Mohamed, Fawzi Roberto (fawzi) · 34b81b0b
--- a/NoMaD-Base-Layer.md
+++ b/NoMaD-Base-Layer.md
+# Nomad Lab base layer #
+
+# Parsing Infrastructure
+
+An overview of the parsing infrastructure, this is what we want to have, not yet what we do have.
+
+Every element can be used semi independently, and they are connected through queues when working in a full scale deployment. The queues (kafka, flink) only exchange relatively little information and have been demonstrated to be able to handle very high throughput. Thus we can scale each one of these pieces independently (adding extra workers).
+We can also experiment with various pipelines
+
+## Raw Data Preparation
+
+* runs on separate machine, needs access to both nomad repository data and database, and to the laboratory raw data storage
+* goal: extract the public data of the repository (and only that one), plus some identifiers to link back to the repository, prepare archives so that they are not too large (manual file describing split of huge datasets like aflow), use unique identifier for each archive (built from 'R'+base64 encoding of the first 168 bits of the sha of uncompressed tar) and store them in nomad laboratory raw data
+* mapping db: enable quick mapping between internal id and external repository id
+* give also rest API to access single files
+
+## Tree Parser
+
+* takes a nomad uri referring to one archive or a sub directory o it
+* scans those files (reading only the first bytes)

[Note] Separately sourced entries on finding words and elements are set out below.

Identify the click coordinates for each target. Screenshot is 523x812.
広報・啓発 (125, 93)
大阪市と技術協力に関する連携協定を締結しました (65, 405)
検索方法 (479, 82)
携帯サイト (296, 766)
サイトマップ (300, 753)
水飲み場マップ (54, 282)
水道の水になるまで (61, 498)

+* identify mime type, and then parser for them, publish this to queue
+
+## Single Run Parser Manager
+
+* takes a path or and uri referring to a main file, and the parser needed for it
+* prepares files for the parser (if needed by uncompressing the files required to work storage)
+* starts the low level parser with the main file
+* define a calculation gid, store relationship with uri in relationship DB (through publishing to a queue)
+
+## Low Level Parser
+
+* takes a main file and emits a stream of events about the quantities it did parse
+* quantities are already described with meta info, but possibly still code specific
+
+## Normalizer
+
+* take the stream of parsing events, 
+* completes code specific calculations
+
+# Out writer
+
+* writes out normalized data either to json or netcdf (hdf5)
+
+# Pipeline Manager/Webserver
+
+* Sets up/ connects the queues needed to make the various pieces work together (roughly as in the (old) sketch below)
+* gives a rest interface to
+  * get single values
+  * get group of values (given metadata and calculation ids)
+  * metadata info
+  * queues: trigger reparses,...
+
+# Testers
+
+list of integration tests that should be written
+
+* test single low level parser
+  * speed, ratio extracted, various self consistency
+* test Single Run Parser Manager
+  * check if given uri, files needed are extracted
+* test Normalizer
+  * see if some normalized values in fixed examples really get added
+* test tree parser
+* test normalized files
+* test scaling
+
+* parser debugger infrastructure
+  * special output to debug parsers text -> extracted quantities side by side
+  * help to keep track of failed tests, rerun parser in failed or random sample
+  * re run on all
+
+# Older schema (still quite Ok)
+
+![Nomad Lab base layer schema](NomadLab-small.jpg)
+
+After a parallel scan (identifying the file types using the [tika library](https://tika.apache.org/)), those that are found to contain calculations are parsed producing standard hdf5 files.
+This first parsing tries to extract all the data, but performs little normalization (mainly units conversions).
+Then the trigger for new data starts further transformations that might add extra normalized data, or remove unneeded properties.
+
+That is the reason the system is a reactive system, and slowly converges toward a fully described calculation, with properties that might be calculated collectively.
+Calculation of some properties might automatically trigger an insertion in the database.
+
+flink is used to query the properties stored in the hdf5  and json files.
+
+# Sql database #
+
+An Sql database (postgres) is used to store some often used properties.
+
+Every value stored in the database has a nomad meta data corresponding to it.
+Its calculation is preformed by the Nomad Lab base layer, possibly in multiple steps, and then added to the database.
+
+This allows the parser to be as small as possible (keeping the fact that we want to parse "everything"), and still write code that works across parsers.
+For example the extraction of average and statistics data from an MD, and possibly of a short trajectory sample (if that is something that will be stored in the repository) should not be done in each parser again, but just once on the normalized full data.
+Changing what exactly is extracted can then be done in one place, and some things (like BSSE correction) can be done only after having parsed multiple calculations.